---------- Records supplied ----------
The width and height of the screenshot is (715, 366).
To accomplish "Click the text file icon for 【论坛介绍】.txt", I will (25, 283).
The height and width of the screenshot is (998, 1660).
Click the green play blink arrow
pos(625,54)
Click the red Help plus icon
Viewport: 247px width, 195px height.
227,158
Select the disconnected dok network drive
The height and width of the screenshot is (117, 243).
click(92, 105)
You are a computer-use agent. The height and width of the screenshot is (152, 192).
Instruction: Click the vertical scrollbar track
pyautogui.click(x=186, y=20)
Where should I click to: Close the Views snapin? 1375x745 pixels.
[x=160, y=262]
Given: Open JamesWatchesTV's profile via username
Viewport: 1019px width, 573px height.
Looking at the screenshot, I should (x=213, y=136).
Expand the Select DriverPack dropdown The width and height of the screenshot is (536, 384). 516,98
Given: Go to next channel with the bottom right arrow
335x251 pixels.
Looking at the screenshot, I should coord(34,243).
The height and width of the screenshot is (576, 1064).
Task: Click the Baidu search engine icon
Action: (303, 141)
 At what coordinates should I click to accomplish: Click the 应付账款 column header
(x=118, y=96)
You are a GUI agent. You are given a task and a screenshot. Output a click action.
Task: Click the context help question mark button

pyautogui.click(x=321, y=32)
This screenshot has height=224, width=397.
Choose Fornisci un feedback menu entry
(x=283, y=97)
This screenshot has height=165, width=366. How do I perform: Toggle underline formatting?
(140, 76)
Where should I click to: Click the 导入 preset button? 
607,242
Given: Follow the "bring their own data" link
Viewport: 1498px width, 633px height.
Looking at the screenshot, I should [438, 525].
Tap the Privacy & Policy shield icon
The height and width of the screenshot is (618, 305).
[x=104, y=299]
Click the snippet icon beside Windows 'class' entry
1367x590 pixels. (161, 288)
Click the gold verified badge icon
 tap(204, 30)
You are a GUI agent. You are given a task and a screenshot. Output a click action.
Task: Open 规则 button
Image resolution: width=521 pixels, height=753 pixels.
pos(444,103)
----------
Assignment: Using the entries above, give back exactly the line containing "Task: Click the context", the line containing "Tap the Privacy & Policy shield icon", and every line between them, and nothing else.

Result:
Task: Click the context help question mark button

pyautogui.click(x=321, y=32)
This screenshot has height=224, width=397.
Choose Fornisci un feedback menu entry
(x=283, y=97)
This screenshot has height=165, width=366. How do I perform: Toggle underline formatting?
(140, 76)
Where should I click to: Click the 导入 preset button? 
607,242
Given: Follow the "bring their own data" link
Viewport: 1498px width, 633px height.
Looking at the screenshot, I should [438, 525].
Tap the Privacy & Policy shield icon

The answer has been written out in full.